Savard, J., Villa, J., Simard, S., Ivers, H., & Morin, C. M. (2011). Feasibility of a self-help treatment for insomnia comorbid with cancer. Psycho-Oncology, 20, 1013–1019.doi: 10.1002/pon.1818
To determine feasibility and assess patient satisfaction with a self-administered format of cognitive-behavioral therapy (CBT) for insomnia comorbid with cancer.
To provide initial information on the effect of self-administered CBT on subjective measures of sleep and other symptoms.
Patients were given a battery of self-report scales to complete for baseline evaluation and were then contacted by an interviewer. They underwent a 75-minute interview followed by instructions to complete a sleep diary for two weeks. Then, patients were given the self-help CBT module for insomnia. It was comprised of six modules, each with a video segment and booklet covering the following topics on sleep and insomnia: (1) insomnia facts, (2) stimulus control therapy and sleep restriction strategies, (3) cognitive restructuring strategies, (4) revision of maladaptive sleep cognitions, (5) sleep hygiene, and (6) relapse prevention strategies. They were instructed to read one module per week for six weeks. At posttreatment and follow-up, they completed the same battery of self-report scales and sleep diaries.

——————————

Rewrite the paragraph of the insomnia study summary that begins "Patients were given a battery" as a numbered list of steps, keeping its main facts.

——————————

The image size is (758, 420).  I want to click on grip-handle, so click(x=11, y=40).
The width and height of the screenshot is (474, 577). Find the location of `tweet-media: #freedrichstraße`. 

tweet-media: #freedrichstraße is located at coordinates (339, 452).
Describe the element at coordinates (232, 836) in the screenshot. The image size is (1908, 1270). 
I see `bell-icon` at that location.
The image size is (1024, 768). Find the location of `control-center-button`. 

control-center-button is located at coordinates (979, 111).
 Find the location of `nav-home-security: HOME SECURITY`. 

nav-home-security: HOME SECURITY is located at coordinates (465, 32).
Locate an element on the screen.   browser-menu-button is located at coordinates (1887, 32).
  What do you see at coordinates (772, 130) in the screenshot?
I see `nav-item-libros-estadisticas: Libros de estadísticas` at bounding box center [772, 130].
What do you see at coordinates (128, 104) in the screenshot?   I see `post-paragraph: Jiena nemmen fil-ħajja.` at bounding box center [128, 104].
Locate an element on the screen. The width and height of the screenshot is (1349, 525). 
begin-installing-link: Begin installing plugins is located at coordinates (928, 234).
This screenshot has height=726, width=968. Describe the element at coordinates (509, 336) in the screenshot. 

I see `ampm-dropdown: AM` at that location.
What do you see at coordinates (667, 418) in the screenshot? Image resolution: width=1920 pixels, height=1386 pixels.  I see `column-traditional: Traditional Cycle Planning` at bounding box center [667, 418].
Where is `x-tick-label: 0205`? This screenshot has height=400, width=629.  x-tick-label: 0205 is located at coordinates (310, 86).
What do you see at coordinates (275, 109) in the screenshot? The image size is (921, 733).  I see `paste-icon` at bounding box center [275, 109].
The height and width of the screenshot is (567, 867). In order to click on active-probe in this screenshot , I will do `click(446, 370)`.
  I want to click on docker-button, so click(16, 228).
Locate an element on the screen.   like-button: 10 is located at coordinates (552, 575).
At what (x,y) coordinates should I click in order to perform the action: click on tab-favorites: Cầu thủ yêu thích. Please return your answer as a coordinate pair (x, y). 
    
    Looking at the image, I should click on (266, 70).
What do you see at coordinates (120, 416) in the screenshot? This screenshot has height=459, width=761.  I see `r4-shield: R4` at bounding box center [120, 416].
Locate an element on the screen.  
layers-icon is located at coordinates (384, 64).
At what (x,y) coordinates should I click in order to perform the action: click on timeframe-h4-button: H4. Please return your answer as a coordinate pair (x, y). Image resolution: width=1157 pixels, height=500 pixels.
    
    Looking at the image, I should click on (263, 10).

——————————

• _Reply to the exercise_
1. Patients completed a battery of self-report scales as a baseline evaluation.
2. An interviewer contacted them and conducted a 75-minute interview.
3. Patients kept a sleep diary for two weeks.
4. They received the self-help CBT program for insomnia, made up of six modules, each with a video segment and a booklet. The modules covered:
   - insomnia facts
   - stimulus control therapy and sleep restriction strategies
   - cognitive restructuring strategies
   - revision of maladaptive sleep cognitions
   - sleep hygiene
   - relapse prevention strategies
5. Patients were told to read one module per week for six weeks.
6. At posttreatment and at follow-up, they again completed the same self-report scales and sleep diaries.